[DATASET RECORDS]
........
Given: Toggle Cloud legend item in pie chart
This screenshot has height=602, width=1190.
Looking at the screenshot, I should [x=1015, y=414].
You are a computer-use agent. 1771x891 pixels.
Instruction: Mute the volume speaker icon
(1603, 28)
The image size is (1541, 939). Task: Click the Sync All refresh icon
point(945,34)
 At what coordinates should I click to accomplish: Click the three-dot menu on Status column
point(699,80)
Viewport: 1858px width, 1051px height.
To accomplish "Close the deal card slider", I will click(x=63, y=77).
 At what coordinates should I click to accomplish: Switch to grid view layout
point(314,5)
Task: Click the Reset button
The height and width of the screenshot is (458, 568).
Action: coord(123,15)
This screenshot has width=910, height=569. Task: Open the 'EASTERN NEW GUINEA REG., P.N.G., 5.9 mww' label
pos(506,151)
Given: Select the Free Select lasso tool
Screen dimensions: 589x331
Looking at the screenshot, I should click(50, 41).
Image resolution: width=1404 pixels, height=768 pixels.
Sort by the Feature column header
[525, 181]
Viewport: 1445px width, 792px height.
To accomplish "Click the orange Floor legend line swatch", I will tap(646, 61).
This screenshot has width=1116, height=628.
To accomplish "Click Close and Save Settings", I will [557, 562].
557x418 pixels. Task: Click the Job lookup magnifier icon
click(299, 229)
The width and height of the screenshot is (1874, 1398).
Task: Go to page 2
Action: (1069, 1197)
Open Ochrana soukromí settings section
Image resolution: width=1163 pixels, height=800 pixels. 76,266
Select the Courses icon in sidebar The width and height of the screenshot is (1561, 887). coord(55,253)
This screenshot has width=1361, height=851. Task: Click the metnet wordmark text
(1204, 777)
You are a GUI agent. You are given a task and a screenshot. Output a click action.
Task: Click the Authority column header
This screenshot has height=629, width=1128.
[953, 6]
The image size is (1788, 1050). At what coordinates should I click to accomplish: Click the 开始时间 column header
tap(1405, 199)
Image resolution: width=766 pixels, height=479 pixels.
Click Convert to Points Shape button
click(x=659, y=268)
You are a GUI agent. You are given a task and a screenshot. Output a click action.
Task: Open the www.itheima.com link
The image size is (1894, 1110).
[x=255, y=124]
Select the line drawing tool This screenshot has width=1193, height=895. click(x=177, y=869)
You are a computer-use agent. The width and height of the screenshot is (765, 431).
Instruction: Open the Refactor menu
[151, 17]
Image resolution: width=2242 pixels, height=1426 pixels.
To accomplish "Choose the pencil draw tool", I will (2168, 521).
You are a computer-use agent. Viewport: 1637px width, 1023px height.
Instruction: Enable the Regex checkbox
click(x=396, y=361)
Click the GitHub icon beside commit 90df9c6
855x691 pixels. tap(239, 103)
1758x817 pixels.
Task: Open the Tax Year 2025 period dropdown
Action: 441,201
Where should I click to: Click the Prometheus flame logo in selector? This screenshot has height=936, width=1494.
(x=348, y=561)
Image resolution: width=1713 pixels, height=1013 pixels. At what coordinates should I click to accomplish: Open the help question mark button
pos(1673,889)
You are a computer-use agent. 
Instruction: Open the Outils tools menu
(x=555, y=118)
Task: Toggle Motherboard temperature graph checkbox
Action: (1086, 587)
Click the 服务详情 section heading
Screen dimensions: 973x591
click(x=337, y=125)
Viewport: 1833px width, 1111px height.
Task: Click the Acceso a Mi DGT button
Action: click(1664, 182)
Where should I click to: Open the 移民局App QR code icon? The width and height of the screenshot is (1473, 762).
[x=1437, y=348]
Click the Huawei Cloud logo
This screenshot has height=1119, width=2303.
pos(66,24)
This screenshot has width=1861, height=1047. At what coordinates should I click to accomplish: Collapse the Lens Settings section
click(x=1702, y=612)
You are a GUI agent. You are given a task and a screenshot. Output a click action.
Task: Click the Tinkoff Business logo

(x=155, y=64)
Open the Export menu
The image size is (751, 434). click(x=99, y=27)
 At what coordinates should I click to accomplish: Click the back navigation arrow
........
[WHAT IS NEEDED] The lines to quote run from the one containing "Open the Export menu" through the final line of the material above; please give them exactly, both ends included, and nothing else.

[SOLUTION]
Open the Export menu
The image size is (751, 434). click(x=99, y=27)
 At what coordinates should I click to accomplish: Click the back navigation arrow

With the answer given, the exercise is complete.